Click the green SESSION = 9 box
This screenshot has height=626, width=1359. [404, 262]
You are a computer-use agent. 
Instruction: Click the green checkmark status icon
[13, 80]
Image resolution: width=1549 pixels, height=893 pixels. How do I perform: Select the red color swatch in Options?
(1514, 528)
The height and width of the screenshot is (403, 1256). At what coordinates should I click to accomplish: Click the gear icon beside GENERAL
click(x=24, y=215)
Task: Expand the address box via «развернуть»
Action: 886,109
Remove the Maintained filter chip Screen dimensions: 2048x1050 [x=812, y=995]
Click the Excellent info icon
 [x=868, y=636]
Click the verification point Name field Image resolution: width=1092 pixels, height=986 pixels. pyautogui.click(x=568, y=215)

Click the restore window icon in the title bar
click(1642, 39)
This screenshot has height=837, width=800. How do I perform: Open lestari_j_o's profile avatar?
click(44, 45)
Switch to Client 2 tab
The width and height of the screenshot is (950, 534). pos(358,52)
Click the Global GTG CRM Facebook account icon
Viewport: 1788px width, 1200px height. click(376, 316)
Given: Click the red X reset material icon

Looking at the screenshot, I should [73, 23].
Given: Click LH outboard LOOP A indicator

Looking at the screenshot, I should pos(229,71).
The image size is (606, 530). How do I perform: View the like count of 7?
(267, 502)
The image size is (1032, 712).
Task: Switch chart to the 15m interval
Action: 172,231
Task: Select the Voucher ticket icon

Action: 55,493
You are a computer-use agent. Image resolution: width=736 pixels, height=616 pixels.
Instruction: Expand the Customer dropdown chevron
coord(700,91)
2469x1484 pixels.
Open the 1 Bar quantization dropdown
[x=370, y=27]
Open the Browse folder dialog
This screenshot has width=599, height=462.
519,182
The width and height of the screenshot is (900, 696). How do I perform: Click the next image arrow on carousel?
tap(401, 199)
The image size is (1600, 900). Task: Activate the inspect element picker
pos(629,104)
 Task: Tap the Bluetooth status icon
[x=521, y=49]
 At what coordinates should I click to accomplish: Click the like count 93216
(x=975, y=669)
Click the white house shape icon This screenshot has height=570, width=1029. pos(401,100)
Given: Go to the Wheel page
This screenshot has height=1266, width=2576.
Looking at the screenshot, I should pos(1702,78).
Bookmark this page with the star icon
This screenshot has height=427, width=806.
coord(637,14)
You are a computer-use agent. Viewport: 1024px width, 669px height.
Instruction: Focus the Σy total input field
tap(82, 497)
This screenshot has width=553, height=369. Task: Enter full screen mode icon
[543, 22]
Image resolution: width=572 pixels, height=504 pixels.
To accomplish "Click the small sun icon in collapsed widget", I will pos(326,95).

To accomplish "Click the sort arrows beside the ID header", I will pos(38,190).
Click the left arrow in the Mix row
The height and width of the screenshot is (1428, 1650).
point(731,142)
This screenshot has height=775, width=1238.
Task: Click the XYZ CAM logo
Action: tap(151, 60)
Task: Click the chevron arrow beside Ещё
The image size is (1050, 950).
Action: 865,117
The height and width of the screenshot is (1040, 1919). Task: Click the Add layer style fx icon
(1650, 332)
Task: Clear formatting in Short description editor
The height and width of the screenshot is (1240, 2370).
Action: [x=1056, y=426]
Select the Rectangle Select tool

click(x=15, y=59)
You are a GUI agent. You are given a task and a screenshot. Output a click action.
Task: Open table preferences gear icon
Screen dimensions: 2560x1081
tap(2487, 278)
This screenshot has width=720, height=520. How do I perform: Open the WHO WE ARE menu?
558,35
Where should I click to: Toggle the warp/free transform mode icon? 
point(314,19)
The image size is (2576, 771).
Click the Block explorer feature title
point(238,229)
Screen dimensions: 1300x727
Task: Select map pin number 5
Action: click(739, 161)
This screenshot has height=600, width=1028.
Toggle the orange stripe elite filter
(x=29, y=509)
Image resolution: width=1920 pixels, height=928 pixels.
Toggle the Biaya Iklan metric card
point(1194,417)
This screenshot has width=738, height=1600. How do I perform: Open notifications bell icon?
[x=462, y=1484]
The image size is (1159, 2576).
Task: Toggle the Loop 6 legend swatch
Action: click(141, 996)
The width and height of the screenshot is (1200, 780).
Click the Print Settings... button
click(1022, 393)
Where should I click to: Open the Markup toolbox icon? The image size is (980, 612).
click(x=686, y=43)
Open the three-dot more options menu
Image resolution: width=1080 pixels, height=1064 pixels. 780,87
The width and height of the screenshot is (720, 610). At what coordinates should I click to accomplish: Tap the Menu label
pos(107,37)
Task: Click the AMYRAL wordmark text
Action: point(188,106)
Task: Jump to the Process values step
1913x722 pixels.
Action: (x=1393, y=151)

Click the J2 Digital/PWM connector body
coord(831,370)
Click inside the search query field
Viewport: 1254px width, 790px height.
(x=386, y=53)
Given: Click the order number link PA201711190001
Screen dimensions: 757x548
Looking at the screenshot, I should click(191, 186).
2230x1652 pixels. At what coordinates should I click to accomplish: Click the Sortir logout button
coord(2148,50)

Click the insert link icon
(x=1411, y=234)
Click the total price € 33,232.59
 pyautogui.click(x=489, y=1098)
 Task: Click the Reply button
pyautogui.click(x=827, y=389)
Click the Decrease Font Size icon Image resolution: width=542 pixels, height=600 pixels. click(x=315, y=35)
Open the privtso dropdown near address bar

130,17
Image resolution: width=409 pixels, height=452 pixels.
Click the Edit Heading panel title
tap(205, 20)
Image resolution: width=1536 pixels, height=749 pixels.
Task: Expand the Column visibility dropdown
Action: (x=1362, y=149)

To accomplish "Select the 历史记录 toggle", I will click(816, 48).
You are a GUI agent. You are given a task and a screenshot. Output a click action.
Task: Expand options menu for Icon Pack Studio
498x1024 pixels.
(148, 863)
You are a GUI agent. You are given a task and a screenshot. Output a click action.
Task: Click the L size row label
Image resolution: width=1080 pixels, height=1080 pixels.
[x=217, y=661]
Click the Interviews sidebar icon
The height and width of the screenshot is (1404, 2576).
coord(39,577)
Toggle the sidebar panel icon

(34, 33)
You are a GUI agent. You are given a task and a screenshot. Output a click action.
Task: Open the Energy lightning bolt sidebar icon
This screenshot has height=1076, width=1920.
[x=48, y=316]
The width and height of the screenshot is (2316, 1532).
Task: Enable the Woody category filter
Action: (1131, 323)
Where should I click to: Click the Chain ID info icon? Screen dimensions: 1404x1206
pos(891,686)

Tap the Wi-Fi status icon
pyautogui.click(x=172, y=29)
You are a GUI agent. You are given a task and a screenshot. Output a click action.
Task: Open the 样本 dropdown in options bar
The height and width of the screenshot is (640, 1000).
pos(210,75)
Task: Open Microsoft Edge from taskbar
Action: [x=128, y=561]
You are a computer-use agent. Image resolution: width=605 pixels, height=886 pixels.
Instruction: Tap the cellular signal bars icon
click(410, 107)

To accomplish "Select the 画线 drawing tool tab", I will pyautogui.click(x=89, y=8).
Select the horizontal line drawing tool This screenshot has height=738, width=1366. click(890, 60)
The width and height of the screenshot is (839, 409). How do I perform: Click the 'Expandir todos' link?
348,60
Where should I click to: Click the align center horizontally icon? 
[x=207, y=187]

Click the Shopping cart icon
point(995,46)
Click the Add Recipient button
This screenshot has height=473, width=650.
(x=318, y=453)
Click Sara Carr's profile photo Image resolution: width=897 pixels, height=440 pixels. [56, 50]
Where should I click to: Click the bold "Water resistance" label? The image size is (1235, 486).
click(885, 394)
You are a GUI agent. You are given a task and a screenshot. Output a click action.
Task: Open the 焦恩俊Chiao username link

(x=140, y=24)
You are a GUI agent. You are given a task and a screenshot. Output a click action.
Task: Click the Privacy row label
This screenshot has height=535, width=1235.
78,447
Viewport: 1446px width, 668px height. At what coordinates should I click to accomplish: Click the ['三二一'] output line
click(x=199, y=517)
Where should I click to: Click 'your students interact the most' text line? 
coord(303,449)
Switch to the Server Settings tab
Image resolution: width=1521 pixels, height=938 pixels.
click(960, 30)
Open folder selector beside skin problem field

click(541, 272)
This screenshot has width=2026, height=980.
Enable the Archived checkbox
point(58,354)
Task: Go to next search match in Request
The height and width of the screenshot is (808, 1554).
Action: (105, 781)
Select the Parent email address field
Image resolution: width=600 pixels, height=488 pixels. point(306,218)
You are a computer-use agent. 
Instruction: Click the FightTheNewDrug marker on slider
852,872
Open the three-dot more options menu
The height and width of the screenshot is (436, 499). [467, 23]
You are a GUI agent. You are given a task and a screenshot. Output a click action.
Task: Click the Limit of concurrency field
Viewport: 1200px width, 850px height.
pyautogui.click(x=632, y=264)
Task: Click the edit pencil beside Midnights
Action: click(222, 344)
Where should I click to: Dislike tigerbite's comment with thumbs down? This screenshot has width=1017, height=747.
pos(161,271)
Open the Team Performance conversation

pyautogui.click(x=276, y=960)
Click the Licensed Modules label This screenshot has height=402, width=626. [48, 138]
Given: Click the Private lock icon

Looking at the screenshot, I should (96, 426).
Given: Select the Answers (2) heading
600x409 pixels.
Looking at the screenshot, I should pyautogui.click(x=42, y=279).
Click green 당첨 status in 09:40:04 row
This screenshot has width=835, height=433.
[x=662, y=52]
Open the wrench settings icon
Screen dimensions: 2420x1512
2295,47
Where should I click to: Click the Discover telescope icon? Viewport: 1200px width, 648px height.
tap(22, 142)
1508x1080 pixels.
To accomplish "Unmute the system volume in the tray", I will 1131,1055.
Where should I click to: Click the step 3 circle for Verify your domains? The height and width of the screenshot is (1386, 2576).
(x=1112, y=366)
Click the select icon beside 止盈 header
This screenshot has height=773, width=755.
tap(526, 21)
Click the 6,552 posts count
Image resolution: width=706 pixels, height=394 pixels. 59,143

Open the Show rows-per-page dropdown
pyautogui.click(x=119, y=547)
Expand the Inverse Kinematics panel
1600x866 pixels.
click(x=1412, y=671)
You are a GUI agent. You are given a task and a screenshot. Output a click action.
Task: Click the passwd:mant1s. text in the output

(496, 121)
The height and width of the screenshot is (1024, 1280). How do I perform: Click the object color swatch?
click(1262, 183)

━━━━━━

▶ **Goal**: Copy the listing lines verbatim, starting at the line containing "Open the privtso dropdown near address bar" and ending at the line containing "[x=207, y=187]".

▶ **Output**:
Open the privtso dropdown near address bar

130,17
Image resolution: width=409 pixels, height=452 pixels.
Click the Edit Heading panel title
tap(205, 20)
Image resolution: width=1536 pixels, height=749 pixels.
Task: Expand the Column visibility dropdown
Action: (x=1362, y=149)

To accomplish "Select the 历史记录 toggle", I will click(816, 48).
You are a GUI agent. You are given a task and a screenshot. Output a click action.
Task: Expand options menu for Icon Pack Studio
498x1024 pixels.
(148, 863)
You are a GUI agent. You are given a task and a screenshot. Output a click action.
Task: Click the L size row label
Image resolution: width=1080 pixels, height=1080 pixels.
[x=217, y=661]
Click the Interviews sidebar icon
The height and width of the screenshot is (1404, 2576).
coord(39,577)
Toggle the sidebar panel icon

(34, 33)
You are a GUI agent. You are given a task and a screenshot. Output a click action.
Task: Open the Energy lightning bolt sidebar icon
This screenshot has height=1076, width=1920.
[x=48, y=316]
The width and height of the screenshot is (2316, 1532).
Task: Enable the Woody category filter
Action: (1131, 323)
Where should I click to: Click the Chain ID info icon? Screen dimensions: 1404x1206
pos(891,686)

Tap the Wi-Fi status icon
pyautogui.click(x=172, y=29)
You are a GUI agent. You are given a task and a screenshot. Output a click action.
Task: Open the 样本 dropdown in options bar
The height and width of the screenshot is (640, 1000).
pos(210,75)
Task: Open Microsoft Edge from taskbar
Action: [x=128, y=561]
You are a computer-use agent. Image resolution: width=605 pixels, height=886 pixels.
Instruction: Tap the cellular signal bars icon
click(410, 107)

To accomplish "Select the 画线 drawing tool tab", I will pyautogui.click(x=89, y=8).
Select the horizontal line drawing tool This screenshot has height=738, width=1366. click(890, 60)
The width and height of the screenshot is (839, 409). How do I perform: Click the 'Expandir todos' link?
348,60
Where should I click to: Click the align center horizontally icon? 
[x=207, y=187]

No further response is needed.